Other side effects of this drug: Talk with your doctor right away if you have any of these signs of:

• Abdominal ulcers like severe abdominal or back pain; black, tarry, or bloody stools; vomiting blood or vomit that looks like coffee grounds; or weight gain or abnormal swelling.
• Bleeding like vomiting blood or vomit that looks like coffee grounds; coughing up blood; blood in the urine; black, red, or tarry stools; bleeding from the gums; abnormal vaginal bleeding; bruises without a reason or that get bigger; or any severe or persistent bleeding.
• Severe cerebrovascular disease like change in strength on one side is greater than the other, difficulty speaking or thinking, change in balance, or vision changes.
• Kidney problems like unable to pass urine, blood in the urine, change in amount of urine passed, or weight gain.
• Liver problems like dark urine, fatigue, lack of appetite, nausea, abdominal pain, light-colored stools, vomiting, or yellow skin.
• High potassium like abnormal heartbeat, confusion, dizziness, passing out, weakness, shortness of breath, numbness or tingling feeling.
• Stevens-Johnson syndrome/toxic epidermal necrolysis like red, swollen, blistered, or peeling skin (with or without fever); red or irritated eyes; or sores in mouth, throat, nose, or eyes.
• Burning or numbness feeling
• Chest pain
• Shortness of breath
• Fast heartbeat
• Severe abdominal pain
• Severe back pain
• Excessive weight gain
• Swelling of arms or legs
• Severe dizziness
• Passing out
• Severe headache
• Vision changes
• Flu-like symptoms
• Severe loss of strength and energy
• Signs of a significant reaction like wheezing; chest tightness; fever; itching; bad cough; blue skin color; seizures; or swelling of face, lips, tongue, or throat.

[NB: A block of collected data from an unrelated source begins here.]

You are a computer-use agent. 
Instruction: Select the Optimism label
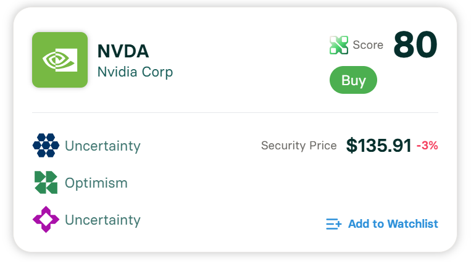point(96,183)
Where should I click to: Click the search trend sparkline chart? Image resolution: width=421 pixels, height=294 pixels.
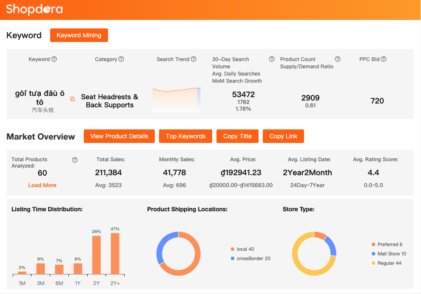tap(176, 100)
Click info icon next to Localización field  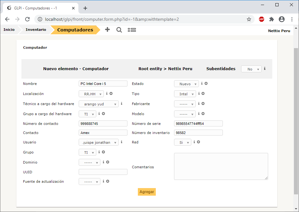[107, 93]
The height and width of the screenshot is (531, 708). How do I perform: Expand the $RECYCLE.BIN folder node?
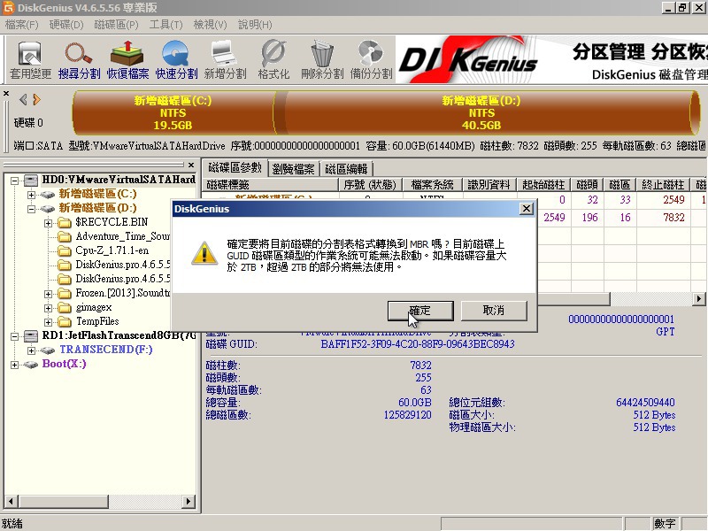coord(49,222)
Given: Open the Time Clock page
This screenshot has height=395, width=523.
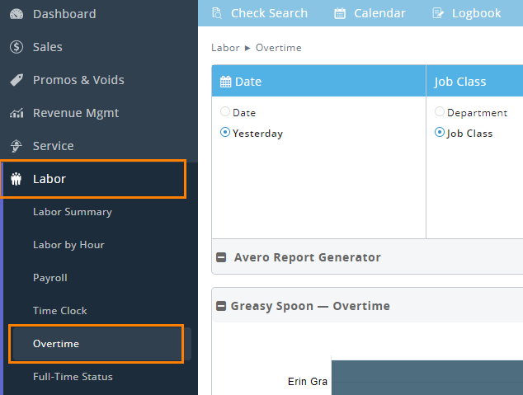Looking at the screenshot, I should click(x=59, y=311).
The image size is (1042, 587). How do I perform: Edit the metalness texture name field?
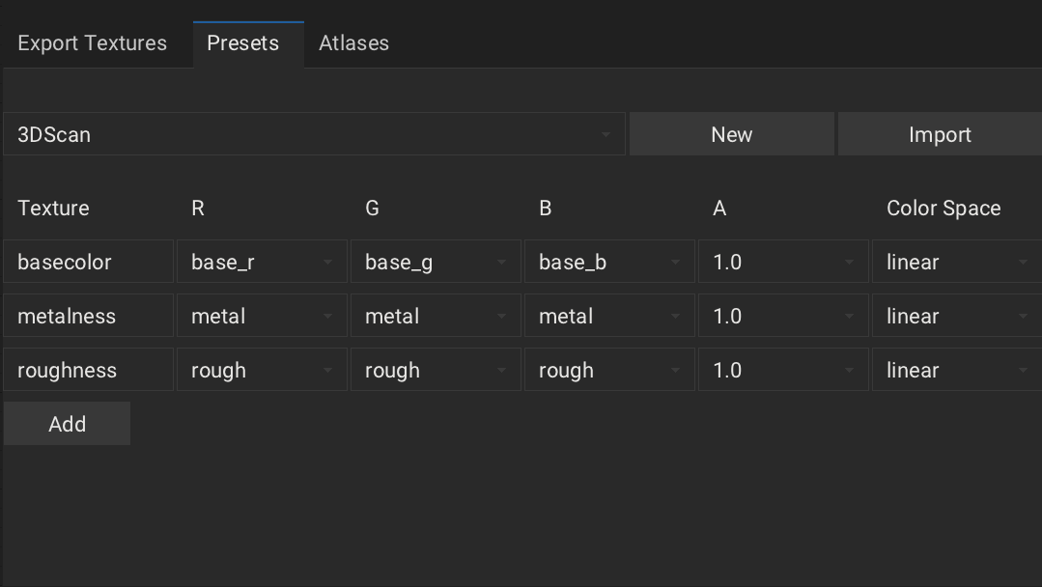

Note: This is not a comprehensive list of all side effects. Talk to your doctor if you have questions.

Consumer Information Use and Disclaimer: This information should not be used to decide whether or not to take this medicine or any other medicine. Only the healthcare provider has the knowledge and training to decide which medicines are right for a specific patient. This information does not endorse any medicine as safe, effective, or approved for treating any patient or health condition. This is only a brief summary of general information about this medicine. It does NOT include all information about the possible uses, directions, warnings, precautions, interactions, adverse effects, or risks that may apply to this medicine. This information is not specific medical advice and does not replace information you receive from the healthcare provider. You must talk with the healthcare provider for complete information about the risks and benefits of using this medicine.